Paramedics can image the brain on the way to the hospital — arriving with a diagnosis rather than starting from zero. Treatment begins sooner. Lives are saved.
The device can differentiate between blocked vessels and bleeding — the single most critical question in stroke treatment. The wrong answer can be fatal.
See whether treatment is working — in real time. Monitor the success of first-aid measures. Track changes in the brain continuously, without radiation limits.
Rural clinics, military field hospitals, developing countries — anywhere a stroke occurs and there is no CT or MRI. The device brings brain imaging to the patient, not the patient to the imaging.
No radiation, no contrast agents, no magnetic fields. Safe for repeated use, for children, for pregnant women, for continuous monitoring of critical patients.
Not a limited acoustic window — but full brain and head imaging with multiple cross-sections. Something conventional ultrasound simply cannot achieve through the adult skull.
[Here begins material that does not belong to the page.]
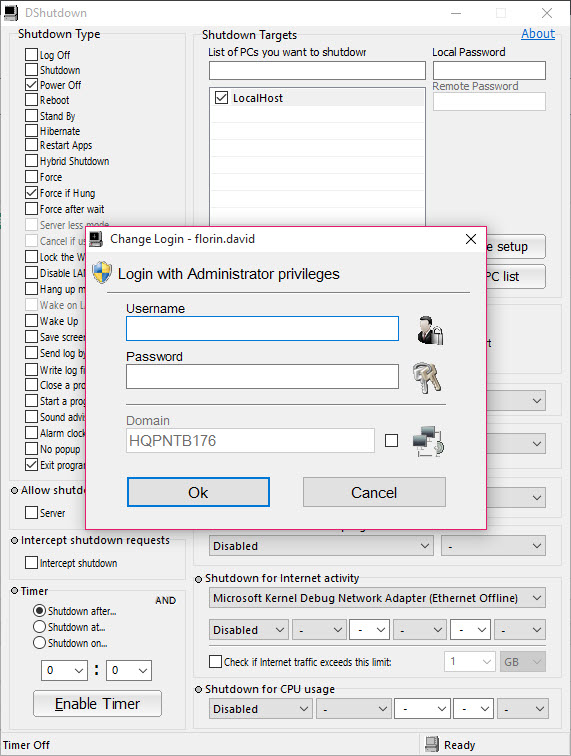
Task: Enable the Domain checkbox
Action: (x=391, y=440)
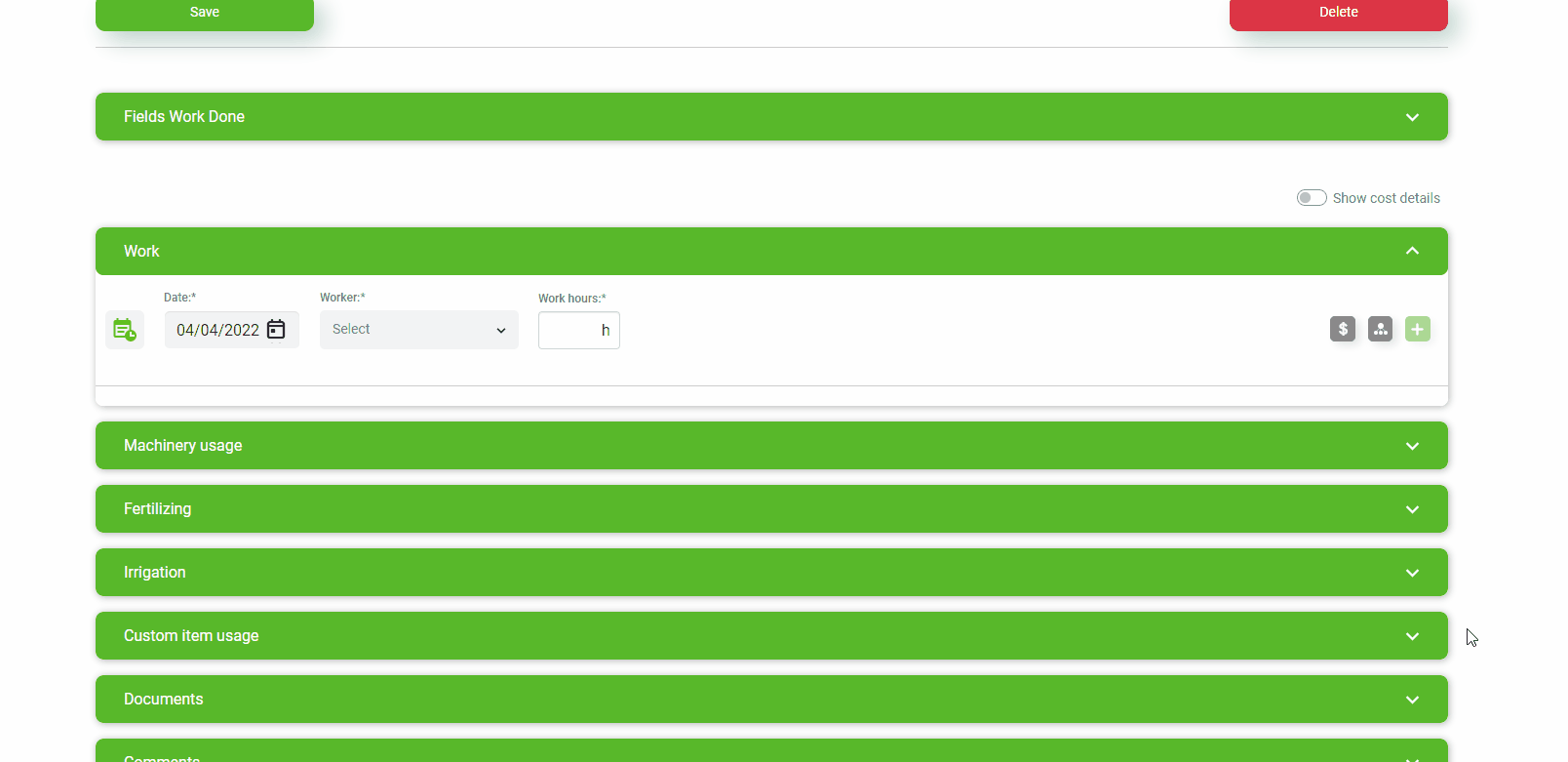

| Feature | CT | MRI | Conv. Ultrasound | NL-SWI |
|---|---|---|---|---|
| Sees Through Adult Skull | Yes | Yes | No | Yes |
| Ionizing Radiation | Yes | None | None | None |
| Requires Hospital | Yes | Yes | No — but can't see brain | No |
| Ischemic vs. Hemorrhagic | Yes | Yes | Cannot image brain | Yes |
| Continuous Monitoring | Radiation limits | Impractical | Cannot image brain | Yes |
| Time to First Image | Minutes (at hospital) | 30+ minutes | Seconds | Seconds |
| Use in Ambulance | No | No | Yes — but can't see brain | Yes |
Every year, approximately 15 million people worldwide suffer a stroke. Of those, 5 million die and another 5 million are left permanently disabled. In most cases, the difference between recovery and disability comes down to one factor: how fast the stroke was diagnosed.
The prehospital gap — emergency medical systems worldwide recognize that the inability to image the brain outside a hospital is the single greatest bottleneck in stroke care. Ambulance services, military medicine, and rural healthcare providers all face the same problem.
The treatment decision — stroke treatment has advanced dramatically, but every treatment depends on accurate diagnosis. Clot-busting drugs save lives in ischemic stroke but can kill in hemorrhagic stroke. Without imaging, the treatment that could save a life cannot be given.
The access gap — in developing countries, entire regions lack CT or MRI scanners. Even in developed countries, rural areas face hours of transport time. A device that brings brain imaging to the patient — not the patient to the imaging — changes the equation entirely.
Offner Technologies is looking for a strategic partner in neurology, emergency medicine, or medical device manufacturing — who can take a validated measurement platform and turn it into a product that saves lives and prevents disability in millions of stroke patients every year.